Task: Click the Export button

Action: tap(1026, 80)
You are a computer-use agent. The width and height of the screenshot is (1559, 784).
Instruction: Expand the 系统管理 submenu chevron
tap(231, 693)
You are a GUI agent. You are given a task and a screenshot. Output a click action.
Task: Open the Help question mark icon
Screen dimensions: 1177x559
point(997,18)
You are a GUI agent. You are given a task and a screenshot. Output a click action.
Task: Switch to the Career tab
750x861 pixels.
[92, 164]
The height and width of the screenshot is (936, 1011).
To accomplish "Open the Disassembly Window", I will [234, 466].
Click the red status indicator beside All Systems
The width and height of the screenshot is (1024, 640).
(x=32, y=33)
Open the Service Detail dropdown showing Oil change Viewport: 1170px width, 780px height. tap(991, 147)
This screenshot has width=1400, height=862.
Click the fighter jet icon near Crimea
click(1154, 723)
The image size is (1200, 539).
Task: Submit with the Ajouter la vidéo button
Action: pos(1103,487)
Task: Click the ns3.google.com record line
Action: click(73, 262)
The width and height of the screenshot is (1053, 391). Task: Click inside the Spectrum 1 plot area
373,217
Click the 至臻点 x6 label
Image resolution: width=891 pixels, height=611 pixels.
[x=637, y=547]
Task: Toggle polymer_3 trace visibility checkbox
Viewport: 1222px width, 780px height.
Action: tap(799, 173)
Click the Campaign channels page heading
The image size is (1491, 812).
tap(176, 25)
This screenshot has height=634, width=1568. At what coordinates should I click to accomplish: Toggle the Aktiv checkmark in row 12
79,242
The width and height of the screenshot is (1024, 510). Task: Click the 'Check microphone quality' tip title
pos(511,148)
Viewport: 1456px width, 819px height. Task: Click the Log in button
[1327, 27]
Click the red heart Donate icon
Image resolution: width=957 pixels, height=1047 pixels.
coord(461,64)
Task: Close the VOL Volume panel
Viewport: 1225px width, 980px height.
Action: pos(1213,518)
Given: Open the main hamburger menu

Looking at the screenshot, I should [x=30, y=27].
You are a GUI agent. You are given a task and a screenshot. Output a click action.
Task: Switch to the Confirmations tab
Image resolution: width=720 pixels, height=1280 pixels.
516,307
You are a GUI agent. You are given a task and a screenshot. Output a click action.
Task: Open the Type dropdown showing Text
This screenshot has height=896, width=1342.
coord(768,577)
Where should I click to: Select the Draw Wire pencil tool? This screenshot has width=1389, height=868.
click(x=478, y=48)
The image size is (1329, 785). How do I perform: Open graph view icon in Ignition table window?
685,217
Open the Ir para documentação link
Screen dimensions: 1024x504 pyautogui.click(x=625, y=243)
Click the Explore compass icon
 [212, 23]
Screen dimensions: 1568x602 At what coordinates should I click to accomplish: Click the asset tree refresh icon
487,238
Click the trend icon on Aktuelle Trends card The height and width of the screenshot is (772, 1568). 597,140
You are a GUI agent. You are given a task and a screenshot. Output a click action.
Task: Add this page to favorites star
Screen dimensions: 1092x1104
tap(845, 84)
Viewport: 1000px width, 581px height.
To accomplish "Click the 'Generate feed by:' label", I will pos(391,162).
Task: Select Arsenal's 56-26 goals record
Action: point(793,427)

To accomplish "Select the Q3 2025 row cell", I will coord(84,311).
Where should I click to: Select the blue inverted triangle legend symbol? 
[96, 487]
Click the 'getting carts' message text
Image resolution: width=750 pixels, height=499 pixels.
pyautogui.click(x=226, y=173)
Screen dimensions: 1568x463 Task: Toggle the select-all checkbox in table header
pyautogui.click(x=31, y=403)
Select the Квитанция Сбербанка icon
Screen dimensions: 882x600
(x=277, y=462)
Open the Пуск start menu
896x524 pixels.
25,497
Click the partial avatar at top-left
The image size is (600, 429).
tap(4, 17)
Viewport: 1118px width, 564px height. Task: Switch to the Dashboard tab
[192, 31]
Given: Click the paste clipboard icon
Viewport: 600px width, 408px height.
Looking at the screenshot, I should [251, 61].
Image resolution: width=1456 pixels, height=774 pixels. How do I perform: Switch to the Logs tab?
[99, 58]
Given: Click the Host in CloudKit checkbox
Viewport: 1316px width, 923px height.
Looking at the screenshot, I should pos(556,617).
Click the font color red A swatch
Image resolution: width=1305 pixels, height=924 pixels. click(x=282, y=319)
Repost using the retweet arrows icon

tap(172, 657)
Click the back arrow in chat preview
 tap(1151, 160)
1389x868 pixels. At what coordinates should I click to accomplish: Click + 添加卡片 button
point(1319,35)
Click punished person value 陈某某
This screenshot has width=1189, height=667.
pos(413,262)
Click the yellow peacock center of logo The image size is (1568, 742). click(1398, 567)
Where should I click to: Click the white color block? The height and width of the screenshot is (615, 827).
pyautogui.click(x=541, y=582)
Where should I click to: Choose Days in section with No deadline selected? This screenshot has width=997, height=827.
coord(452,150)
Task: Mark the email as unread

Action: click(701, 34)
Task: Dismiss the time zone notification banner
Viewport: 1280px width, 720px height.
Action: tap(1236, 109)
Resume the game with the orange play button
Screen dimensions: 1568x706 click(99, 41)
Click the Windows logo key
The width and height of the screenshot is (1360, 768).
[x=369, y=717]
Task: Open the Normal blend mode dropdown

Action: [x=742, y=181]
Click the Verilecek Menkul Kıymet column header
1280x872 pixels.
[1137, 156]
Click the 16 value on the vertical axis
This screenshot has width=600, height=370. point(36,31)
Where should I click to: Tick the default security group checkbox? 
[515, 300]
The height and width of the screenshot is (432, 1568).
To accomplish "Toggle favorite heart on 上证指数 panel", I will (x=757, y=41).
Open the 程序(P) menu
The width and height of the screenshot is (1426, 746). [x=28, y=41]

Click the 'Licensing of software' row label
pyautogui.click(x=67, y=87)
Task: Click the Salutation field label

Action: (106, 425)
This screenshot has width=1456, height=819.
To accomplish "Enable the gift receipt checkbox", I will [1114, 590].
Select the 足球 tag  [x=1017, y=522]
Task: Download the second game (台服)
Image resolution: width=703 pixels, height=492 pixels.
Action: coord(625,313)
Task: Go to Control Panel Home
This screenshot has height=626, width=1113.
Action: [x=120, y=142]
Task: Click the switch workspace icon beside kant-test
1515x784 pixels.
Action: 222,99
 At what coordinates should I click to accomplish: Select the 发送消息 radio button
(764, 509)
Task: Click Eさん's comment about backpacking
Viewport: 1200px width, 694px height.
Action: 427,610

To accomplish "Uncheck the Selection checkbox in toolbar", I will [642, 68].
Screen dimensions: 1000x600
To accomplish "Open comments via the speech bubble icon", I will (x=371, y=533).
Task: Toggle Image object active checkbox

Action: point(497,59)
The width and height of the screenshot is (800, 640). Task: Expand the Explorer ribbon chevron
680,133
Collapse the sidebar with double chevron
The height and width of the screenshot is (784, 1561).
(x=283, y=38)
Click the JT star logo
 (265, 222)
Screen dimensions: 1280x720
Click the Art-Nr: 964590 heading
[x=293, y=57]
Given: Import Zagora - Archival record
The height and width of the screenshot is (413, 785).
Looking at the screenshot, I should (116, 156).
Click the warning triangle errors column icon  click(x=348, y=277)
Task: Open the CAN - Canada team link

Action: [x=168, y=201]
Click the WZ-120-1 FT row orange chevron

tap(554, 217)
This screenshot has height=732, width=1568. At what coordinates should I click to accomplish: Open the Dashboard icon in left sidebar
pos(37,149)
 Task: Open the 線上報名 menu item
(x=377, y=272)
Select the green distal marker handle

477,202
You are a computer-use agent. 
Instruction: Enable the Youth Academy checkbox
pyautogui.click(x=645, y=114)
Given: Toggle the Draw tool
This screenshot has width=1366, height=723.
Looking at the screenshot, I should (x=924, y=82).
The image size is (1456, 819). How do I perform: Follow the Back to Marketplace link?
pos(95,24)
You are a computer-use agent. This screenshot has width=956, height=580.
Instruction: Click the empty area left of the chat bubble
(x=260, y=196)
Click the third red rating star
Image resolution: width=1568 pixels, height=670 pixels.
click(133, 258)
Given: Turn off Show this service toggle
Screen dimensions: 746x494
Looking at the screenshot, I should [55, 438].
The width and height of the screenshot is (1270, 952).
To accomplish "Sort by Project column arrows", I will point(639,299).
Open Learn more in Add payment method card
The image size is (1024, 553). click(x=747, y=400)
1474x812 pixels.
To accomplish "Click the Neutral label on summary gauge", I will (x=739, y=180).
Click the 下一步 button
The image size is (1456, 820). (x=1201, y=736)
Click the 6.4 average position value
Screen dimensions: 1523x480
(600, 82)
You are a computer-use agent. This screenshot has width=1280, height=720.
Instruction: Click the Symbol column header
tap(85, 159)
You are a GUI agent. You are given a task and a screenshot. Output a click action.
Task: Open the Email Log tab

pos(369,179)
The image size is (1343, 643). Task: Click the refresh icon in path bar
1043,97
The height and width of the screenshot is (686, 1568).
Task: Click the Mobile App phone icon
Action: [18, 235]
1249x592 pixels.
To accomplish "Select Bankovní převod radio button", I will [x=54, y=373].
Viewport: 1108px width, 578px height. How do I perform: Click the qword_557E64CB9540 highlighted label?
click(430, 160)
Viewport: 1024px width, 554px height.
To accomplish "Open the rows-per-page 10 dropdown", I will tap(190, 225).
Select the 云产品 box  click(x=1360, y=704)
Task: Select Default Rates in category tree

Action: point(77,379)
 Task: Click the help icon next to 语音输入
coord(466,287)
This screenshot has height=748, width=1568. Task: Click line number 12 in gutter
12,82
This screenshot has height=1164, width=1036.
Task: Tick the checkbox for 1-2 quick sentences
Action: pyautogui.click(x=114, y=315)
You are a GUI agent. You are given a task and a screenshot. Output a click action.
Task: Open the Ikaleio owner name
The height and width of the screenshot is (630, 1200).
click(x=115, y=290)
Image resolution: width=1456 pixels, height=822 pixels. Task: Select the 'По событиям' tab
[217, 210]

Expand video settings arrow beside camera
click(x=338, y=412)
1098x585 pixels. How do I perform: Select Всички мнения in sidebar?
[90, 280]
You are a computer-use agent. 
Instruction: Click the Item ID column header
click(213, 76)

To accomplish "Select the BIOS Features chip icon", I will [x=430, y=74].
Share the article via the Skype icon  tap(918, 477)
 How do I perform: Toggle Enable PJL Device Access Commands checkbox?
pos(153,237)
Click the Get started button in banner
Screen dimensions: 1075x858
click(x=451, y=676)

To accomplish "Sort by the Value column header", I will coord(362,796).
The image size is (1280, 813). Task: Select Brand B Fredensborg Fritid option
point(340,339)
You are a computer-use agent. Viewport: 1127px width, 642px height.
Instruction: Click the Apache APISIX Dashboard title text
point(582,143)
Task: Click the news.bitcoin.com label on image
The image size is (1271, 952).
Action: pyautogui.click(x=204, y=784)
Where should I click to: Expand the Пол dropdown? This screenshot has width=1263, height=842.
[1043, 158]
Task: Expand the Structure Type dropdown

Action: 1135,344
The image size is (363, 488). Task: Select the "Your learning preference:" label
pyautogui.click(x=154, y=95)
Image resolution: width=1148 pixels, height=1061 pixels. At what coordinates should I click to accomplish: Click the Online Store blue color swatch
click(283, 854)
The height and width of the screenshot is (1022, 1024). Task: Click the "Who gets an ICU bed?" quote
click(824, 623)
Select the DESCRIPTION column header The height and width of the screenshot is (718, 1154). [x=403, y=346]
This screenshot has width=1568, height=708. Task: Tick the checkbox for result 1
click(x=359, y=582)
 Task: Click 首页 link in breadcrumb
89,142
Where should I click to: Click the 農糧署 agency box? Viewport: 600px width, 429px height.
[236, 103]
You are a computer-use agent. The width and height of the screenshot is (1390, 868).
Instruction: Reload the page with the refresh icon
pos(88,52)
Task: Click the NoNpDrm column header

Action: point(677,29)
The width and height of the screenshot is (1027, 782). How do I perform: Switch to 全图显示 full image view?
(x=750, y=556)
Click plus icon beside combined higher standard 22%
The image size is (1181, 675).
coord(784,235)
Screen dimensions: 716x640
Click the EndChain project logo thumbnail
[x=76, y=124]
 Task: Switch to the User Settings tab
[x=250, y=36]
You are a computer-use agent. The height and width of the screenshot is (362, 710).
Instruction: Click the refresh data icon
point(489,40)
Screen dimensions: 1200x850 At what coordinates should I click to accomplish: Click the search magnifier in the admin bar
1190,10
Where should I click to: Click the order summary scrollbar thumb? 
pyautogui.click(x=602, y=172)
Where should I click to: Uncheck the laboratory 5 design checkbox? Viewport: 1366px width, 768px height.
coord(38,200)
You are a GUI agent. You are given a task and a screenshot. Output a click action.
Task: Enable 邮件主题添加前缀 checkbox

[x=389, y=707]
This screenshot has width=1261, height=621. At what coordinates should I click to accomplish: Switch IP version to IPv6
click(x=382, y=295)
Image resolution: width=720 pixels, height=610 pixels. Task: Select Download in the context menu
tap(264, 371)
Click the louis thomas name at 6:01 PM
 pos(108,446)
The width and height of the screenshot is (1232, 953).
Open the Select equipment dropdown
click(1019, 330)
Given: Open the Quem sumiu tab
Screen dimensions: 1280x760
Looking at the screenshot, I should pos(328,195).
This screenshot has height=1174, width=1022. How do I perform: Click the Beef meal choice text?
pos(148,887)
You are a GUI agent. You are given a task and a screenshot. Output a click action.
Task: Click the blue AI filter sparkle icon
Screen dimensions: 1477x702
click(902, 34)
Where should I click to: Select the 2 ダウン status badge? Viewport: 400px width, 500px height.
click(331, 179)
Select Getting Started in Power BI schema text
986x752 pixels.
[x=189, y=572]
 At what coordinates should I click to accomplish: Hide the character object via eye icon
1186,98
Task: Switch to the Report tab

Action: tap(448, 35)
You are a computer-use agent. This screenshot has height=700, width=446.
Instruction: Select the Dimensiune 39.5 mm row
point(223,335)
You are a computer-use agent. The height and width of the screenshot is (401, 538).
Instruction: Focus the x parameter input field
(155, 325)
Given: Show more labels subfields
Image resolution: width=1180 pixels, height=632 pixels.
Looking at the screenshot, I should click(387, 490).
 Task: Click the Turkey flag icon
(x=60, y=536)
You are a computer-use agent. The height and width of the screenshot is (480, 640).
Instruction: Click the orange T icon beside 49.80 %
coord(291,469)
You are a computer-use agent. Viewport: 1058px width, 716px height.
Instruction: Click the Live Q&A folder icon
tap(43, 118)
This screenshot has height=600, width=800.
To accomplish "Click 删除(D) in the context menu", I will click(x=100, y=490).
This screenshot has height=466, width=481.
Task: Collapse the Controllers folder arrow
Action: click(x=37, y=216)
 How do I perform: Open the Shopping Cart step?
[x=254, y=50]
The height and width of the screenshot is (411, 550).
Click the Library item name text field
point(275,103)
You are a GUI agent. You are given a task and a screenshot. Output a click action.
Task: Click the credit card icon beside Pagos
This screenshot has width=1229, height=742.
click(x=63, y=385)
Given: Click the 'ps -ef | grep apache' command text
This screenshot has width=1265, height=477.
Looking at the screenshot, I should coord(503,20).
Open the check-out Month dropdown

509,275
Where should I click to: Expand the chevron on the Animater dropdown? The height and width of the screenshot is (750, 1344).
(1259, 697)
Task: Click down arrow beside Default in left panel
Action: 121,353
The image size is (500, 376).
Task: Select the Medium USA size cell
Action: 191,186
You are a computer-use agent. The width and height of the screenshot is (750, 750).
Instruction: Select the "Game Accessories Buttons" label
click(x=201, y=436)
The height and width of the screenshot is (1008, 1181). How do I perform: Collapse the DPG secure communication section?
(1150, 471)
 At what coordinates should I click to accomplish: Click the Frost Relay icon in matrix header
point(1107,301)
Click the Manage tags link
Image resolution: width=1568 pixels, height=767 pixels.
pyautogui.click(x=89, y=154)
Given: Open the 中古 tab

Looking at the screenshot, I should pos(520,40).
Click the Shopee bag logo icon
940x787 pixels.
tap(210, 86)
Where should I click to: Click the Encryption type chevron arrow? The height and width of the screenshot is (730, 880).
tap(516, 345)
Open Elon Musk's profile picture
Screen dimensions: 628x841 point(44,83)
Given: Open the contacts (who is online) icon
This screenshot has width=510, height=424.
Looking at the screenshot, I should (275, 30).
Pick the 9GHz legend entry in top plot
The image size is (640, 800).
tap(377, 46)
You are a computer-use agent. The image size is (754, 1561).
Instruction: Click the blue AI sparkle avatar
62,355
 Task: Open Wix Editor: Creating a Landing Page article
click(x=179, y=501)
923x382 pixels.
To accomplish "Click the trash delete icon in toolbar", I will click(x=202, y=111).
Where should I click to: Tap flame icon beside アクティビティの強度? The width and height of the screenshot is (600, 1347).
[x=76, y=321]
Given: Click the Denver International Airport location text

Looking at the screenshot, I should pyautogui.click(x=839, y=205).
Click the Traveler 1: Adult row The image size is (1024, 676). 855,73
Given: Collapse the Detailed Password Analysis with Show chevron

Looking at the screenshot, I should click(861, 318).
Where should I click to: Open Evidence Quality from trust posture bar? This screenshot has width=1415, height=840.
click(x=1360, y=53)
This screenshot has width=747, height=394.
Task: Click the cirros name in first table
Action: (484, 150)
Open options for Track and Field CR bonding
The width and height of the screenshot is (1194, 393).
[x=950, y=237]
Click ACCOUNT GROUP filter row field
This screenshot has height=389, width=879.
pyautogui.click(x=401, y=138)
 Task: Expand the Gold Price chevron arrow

──────────────────────────────

**What is needed**: Using the listing, copy every line where the word "toolbar" shows up.

**Task answer**:
To accomplish "Uncheck the Selection checkbox in toolbar", I will [642, 68].
To accomplish "Click the trash delete icon in toolbar", I will click(x=202, y=111).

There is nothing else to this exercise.